Munir a rencontré de hauts responsables américains, notamment le secrétaire d’État Antony Blinken, le secrétaire à la Défense Lloyd Austin, le chef d’état-major interarmées des forces américaines, le général Charles Q Brown, et le conseiller adjoint américain à la sécurité nationale Jonathan Finer – et, bien sûr, la redoutable sous-secrétaire d’État Victoria Nuland, la force motrice derrière les politiques néoconservatrices de l’administration Biden.
Une déclaration officielle d’Islamabad, le 15 décembre, au sujet de la tournée de Munir déclarait que le Pakistan et les États-Unis « ont l’intention d’augmenter les interactions » pour des engagements « mutuellement bénéfiques ». Il indique que les deux parties ont discuté des conflits en cours dans la région et « ont convenues d’accroître les interactions entre Islamabad et Washington ».
Le communiqué indique : « Les questions d’intérêts bilatéraux, les questions de sécurité mondiale et régionale et les conflits en cours ont été discutés au cours des réunions. Les deux parties ont convenu de poursuivre leur engagement pour explorer les voies potentielles de collaboration bilatérale dans la poursuite d’intérêts communs. »

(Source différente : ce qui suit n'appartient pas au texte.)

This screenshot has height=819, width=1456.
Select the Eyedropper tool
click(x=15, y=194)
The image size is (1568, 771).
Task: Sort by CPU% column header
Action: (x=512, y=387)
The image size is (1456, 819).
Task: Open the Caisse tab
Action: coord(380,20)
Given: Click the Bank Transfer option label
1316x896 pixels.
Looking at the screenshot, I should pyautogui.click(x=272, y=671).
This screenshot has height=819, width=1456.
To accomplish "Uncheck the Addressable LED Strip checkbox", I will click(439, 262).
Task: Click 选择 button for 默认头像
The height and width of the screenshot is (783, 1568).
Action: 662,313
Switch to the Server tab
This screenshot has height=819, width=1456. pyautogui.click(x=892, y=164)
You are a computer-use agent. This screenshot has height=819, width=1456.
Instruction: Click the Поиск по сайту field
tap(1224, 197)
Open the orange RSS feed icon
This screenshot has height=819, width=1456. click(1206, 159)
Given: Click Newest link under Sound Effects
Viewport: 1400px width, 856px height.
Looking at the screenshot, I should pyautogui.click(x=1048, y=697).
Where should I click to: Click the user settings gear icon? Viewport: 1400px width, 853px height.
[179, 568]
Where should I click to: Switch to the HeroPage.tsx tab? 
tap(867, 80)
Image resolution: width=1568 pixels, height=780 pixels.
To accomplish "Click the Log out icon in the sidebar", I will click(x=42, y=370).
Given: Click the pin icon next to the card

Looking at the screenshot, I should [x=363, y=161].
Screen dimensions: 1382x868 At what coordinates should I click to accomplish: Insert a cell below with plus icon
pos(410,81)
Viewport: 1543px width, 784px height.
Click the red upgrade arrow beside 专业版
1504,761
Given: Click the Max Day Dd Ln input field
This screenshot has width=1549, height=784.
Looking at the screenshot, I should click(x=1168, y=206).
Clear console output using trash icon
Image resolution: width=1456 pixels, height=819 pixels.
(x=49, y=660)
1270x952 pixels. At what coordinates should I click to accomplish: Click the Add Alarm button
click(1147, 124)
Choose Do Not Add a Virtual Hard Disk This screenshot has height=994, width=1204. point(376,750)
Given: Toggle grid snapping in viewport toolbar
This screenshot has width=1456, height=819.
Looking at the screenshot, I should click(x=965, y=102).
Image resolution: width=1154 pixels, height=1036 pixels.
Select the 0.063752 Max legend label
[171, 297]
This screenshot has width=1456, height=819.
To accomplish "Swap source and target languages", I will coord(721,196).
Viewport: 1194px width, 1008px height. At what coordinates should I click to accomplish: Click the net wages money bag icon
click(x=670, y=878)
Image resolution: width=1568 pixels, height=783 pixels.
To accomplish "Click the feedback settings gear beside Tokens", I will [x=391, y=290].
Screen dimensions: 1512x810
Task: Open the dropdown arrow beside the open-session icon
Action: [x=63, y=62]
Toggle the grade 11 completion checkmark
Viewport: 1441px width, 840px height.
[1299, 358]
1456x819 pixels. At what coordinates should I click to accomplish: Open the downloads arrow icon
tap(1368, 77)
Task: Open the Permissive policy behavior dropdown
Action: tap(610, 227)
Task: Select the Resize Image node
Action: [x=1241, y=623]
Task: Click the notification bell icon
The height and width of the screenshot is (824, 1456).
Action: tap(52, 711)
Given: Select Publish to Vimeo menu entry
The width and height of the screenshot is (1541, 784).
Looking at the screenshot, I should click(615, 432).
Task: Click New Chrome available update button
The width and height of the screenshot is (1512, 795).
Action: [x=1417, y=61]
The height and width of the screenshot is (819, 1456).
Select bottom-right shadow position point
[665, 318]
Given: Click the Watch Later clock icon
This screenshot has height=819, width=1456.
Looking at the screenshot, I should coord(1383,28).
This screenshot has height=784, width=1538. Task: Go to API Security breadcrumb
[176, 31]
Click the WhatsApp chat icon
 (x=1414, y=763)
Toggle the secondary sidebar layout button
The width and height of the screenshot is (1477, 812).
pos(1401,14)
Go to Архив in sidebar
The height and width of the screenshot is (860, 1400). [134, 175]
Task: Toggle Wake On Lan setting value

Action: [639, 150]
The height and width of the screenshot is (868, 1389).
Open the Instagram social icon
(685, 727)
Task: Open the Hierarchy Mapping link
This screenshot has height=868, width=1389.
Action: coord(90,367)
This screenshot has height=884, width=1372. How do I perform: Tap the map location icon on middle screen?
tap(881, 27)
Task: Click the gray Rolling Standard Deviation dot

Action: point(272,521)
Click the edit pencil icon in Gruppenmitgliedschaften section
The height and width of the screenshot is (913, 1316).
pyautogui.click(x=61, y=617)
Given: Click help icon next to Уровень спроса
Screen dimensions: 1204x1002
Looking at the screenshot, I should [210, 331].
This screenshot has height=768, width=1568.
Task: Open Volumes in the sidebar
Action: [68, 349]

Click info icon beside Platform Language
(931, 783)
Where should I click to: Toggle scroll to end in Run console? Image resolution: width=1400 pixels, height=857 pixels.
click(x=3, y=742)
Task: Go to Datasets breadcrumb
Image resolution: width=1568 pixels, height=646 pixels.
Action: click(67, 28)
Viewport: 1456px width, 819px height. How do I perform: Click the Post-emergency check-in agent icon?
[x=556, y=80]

Le communiqué ajoute que lors de la réunion entre les hauts responsables de la défense des deux pays, « la coopération antiterroriste et la collaboration en matière de défense ont été identifiées comme des domaines essentiels de coopération ». Pour sa part, Munir a souligné l’importance de « comprendre les perspectives de chacun » sur les questions de sécurité régionale et les développements affectant la stabilité stratégique en Asie du Sud, selon le communiqué pakistanais.
Le Pakistan a toute une histoire de service aux intérêts américains dans la région et le quartier général de Rawalpindi a été le conducteur de cette collaboration. Ce qui est évident aujourd’hui, c’est que les prochaines élections au Pakistan n’ont pas découragé l’administration Biden de dérouler le tapis rouge à Munir. Mais le bon côté est que l’Iran et le Pakistan sont suffisamment intelligents pour connaître leurs lignes rouges respectives.
Les intentions américaines sont claires : déborder Téhéran à l’ouest et à l’est avec des États défaillants faciles à manipuler. Les réunions organisées à la hâte à Davos entre le conseiller américain à la sécurité nationale Jake Sullivan et de hauts responsables irakiens (ici et ici) en aval des frappes iraniennes ont souligné
- « L’importance (du Kurdistan) de reprendre les exportations de pétrole (vers Israël) et le soutien de Washington au « partenariat fort de la région du Kurdistan avec les États-Unis » ;
- L’importance de mettre fin aux attaques contre le personnel américain en Irak et en Syrie ;
- L’engagement des États-Unis à « renforcer la coopération en matière de sécurité dans le cadre d’un partenariat de défense durable et à long terme » ;
- Le soutien des États-Unis à la souveraineté irakienne ; et,
- L’invitation de Biden au Premier ministre irakien Soudani de se rendre « bientôt » à la Maison Blanche.
En un mot, Sullivan a exprimé l’intention des États-Unis de renforcer leur présence en Irak – et ils ont également des objectifs similaires à poursuivre au Pakistan. Washington fait confiance à Munir pour garantir qu’Imran Khan croupisse en prison quel que soit le résultat des élections pakistanaises.
Ce réalignement stratégique intervient à un moment où l’Afghanistan a définitivement glissé hors de l’orbite anglo-américaine et où l’Arabie saoudite ne montre aucun intérêt à être un rouage dans la roue américaine ou à être mêlé aux forces extrémistes et terroristes.